Start of RECORD SET
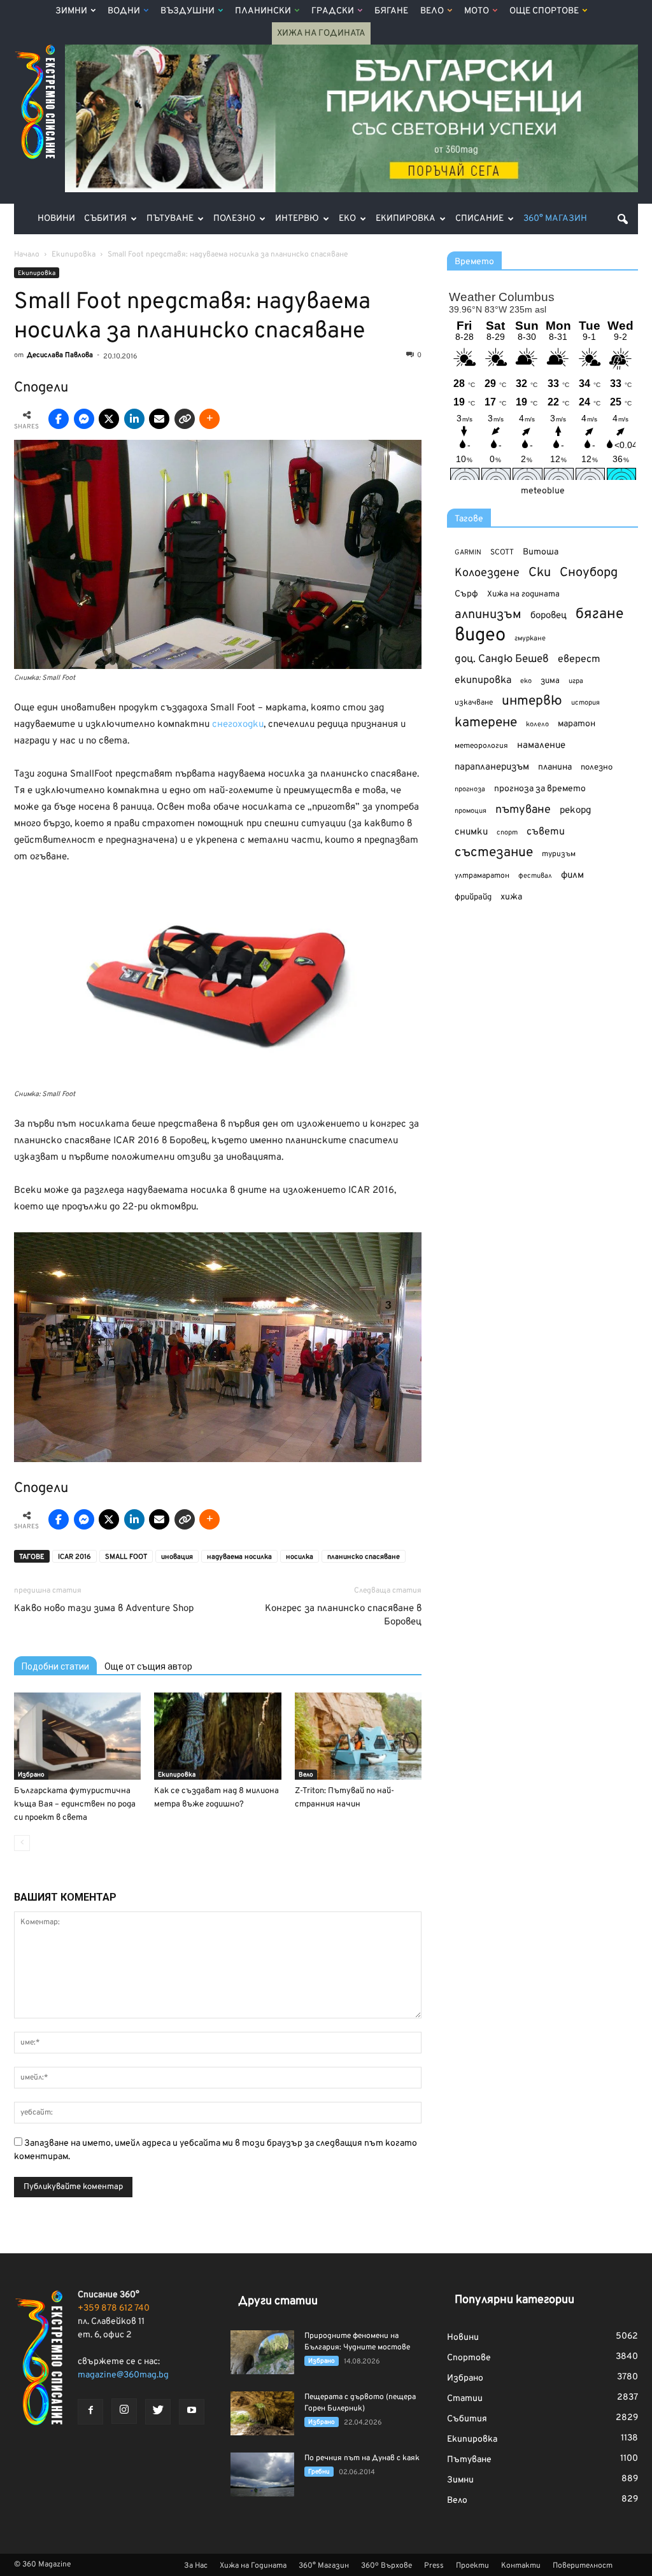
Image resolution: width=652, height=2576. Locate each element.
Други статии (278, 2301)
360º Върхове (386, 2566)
End of RECORD SET
Start of RECORD SET
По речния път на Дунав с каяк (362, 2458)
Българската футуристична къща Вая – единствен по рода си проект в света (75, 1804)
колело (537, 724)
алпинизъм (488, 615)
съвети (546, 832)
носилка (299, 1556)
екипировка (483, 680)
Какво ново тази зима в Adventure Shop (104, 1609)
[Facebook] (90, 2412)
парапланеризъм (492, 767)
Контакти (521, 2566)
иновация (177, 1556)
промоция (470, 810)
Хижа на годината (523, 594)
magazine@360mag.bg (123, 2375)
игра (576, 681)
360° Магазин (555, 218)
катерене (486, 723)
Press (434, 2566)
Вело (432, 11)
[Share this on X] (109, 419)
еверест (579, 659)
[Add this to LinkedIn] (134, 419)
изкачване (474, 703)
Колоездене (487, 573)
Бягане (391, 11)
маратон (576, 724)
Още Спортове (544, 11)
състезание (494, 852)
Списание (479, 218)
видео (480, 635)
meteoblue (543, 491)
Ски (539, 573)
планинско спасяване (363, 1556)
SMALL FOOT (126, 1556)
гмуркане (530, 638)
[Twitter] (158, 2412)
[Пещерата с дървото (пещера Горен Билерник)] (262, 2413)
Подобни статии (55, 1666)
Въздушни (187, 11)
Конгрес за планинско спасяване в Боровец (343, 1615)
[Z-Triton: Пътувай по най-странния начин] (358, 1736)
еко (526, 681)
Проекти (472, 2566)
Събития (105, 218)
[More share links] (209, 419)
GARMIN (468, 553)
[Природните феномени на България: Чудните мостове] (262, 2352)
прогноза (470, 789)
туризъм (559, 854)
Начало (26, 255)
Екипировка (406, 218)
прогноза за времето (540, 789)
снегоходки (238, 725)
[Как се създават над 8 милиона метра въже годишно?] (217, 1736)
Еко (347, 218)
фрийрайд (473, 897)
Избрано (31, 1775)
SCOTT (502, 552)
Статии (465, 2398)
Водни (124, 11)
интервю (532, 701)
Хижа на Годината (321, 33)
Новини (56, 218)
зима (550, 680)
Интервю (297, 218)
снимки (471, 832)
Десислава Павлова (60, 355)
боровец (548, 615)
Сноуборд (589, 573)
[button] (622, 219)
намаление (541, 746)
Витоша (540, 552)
End of RECORD SET
▶ [TASK TO CARRY OUT]: In the entries above, one line contains "Събития (105, 218)" and another contains "Витоша (540, 552)". Reproduce exactly those two lines and the lines between them, nothing else.

▶ [TASK SOLUTION]:
Събития (105, 218)
[More share links] (209, 419)
GARMIN (468, 553)
[Природните феномени на България: Чудните мостове] (262, 2352)
прогноза (470, 789)
туризъм (559, 854)
Начало (26, 255)
Екипировка (406, 218)
прогноза за времето (540, 789)
снегоходки (238, 725)
[Как се създават над 8 милиона метра въже годишно?] (217, 1736)
Еко (347, 218)
фрийрайд (473, 897)
Избрано (31, 1775)
SCOTT (502, 552)
Статии (465, 2398)
Водни (124, 11)
интервю (532, 701)
Хижа на Годината (321, 33)
Новини (56, 218)
зима (550, 680)
Интервю (297, 218)
снимки (471, 832)
Десислава Павлова (60, 355)
боровец (548, 615)
Сноуборд (589, 573)
[button] (622, 219)
намаление (541, 746)
Витоша (540, 552)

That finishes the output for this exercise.